Ding. You try to ignore it, but somebody's texting you. Buzz. Incoming email. Maybe work can wait a minute while you see who it is.
You may not realize it, but your brain might be learning some bad lessons from your smartphone. In fact, researchers at the Cleveland Clinic say the devices may be changing your brain chemistry itself.
According to Clinic psychologist Scott Bea, the devices and their constant notifications put our brains on "high alert" in anticipation of the next one.
"There’s this phenomenon called 'switch cost' that occurs when there’s an interruption," He explains. "[W]e switch away from the task that we’re on and then we have to come on back.

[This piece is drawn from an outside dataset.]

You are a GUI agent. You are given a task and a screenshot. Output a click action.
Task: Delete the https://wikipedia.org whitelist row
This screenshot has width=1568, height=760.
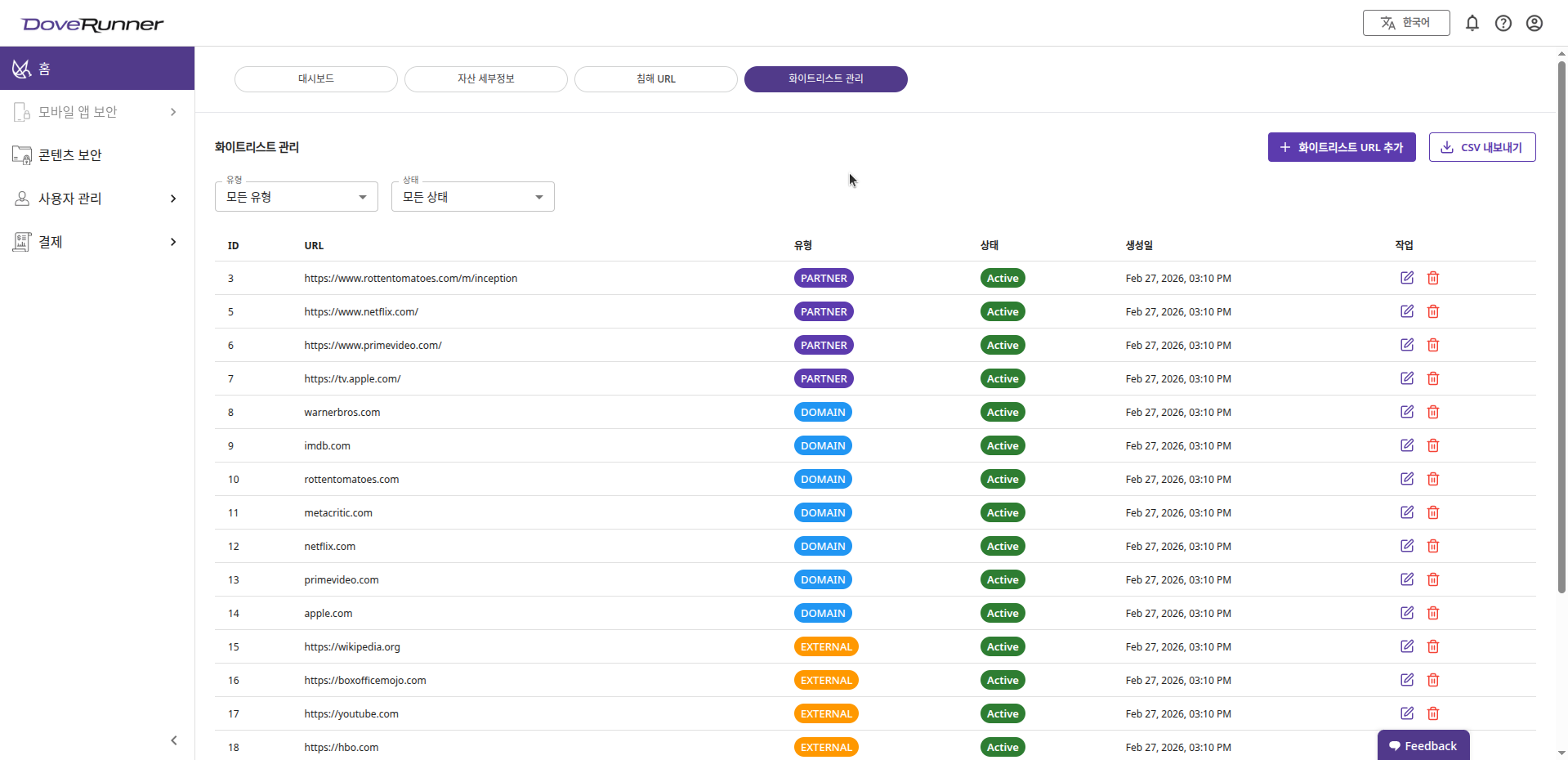[1432, 646]
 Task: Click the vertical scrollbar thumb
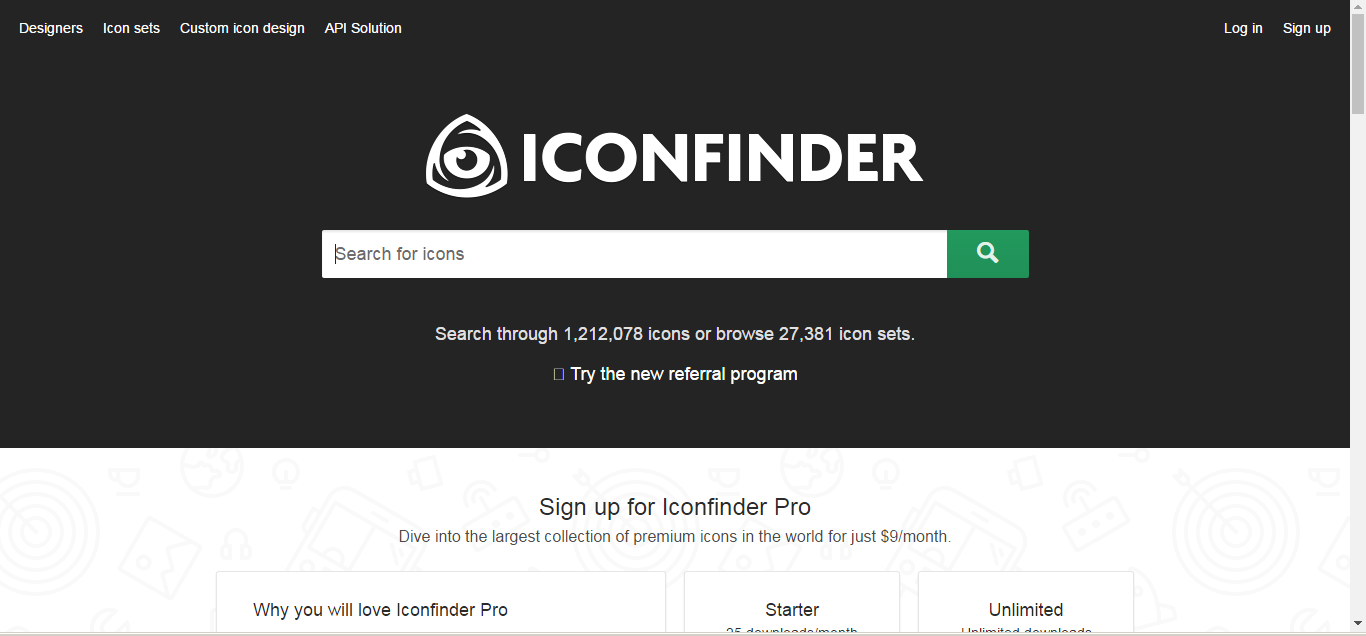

Dr. Bea adds, "We think it interrupts our efficiency with our brains by about 40 percent."If you've ever felt nervous that you haven't checked that beep or blinking light, that's because your body has squirted you with a shot of the stress hormone cortisol. You feel nervous, your heart rate jumps, and you may feel sweaty -- until you check your phone.Making matters worse, Bea explains, is that our brain feels rewarded each time we check, thanks to a squirt of the "feel good" hormone, dopamine. And that sets up an addictive feedback loop.
"Getting off these things is like getting off anything else that has an addictive component -- we’re actually going to feel bad for a little while....we might go through...a little bit of withdrawal."
The more time you spend off your device, however, the more accustomed we become to that new, healthier habit.
Bea also says if work can reach you by phone, it's important to have disconnect time at home, so your brain has a time to get used to actually not being "at work."